Grounds to Make an NHS Claim
To be able to sue NHS, your complaint must fulfil a certain number of criteria which can help to establish the validity of your claim. One of the most common of these is clinical negligence for both physical and mental health care. Although, generally, doctors strive to achieve the best level of care for their patients, there are instances where there is evidence of NHS negligence during a hospital stay or procedure. For example, you can claim medical negligence when a surgical procedure goes wrong, or if you have contracted an illness or your condition has worsened while under NHS care. You also have grounds to claim if there has been a delayed diagnosis of a critical condition that has put your life in danger.

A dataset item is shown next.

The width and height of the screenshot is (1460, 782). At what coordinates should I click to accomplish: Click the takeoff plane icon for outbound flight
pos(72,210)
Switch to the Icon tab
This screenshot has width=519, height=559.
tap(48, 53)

Your claim must fall into one of two categories in this instance:
- Your doctor’s actions are tested against the acceptable methods of clinical practice to establish whether the right decisions were taken
- You must prove that your worsened condition is linked to an absence of care by a medical health professional
You should also be able to determine how much compensation you may need due to financial loss and the extent of your damages for NHS negligence payouts. If your case fulfils this criterion, then you are able to make a claim against the NHS.
Who can Make a Claim?
Anyone that has been treated by the NHS, whether at a GP surgery or at a hospital, can make a claim against the NHS’s service. If the NHS is still treating you, you are able to make a claim while also continuing treatment under the same branch and level of service as before your claim was made. To establish whether your NHS claim is valid and whether you are eligible, you should contact a legal professional to discuss any concerns you may have over your eligibility and future care. You can also make an NHS negligence claim on behalf of a relative who has died at the fault of NHS services.
Common Causes for Claims
With claims now costing the NHS £1.4 billion, the common causes for claims include many different aspects. These include surgical error, such as the wrong surgery being performed or on the wrong surgical site, if there has been a delayed diagnosis of life-threatening medical conditions and instances such as strokes and heart attacks, prescribing an incorrect medicine, or a delay or complete failure to treat illnesses efficiently. These can also include hospital transmitted infections, failure to explain the risks of a procedure and a loss of test results.
Anyone can make a claim against the NHS. With the right advice and evidence, there are many different instances in which you may be eligible to make a claim against the NHS, and that you should consider immediately if you believe negligent behaviour has been conducted against you or family members.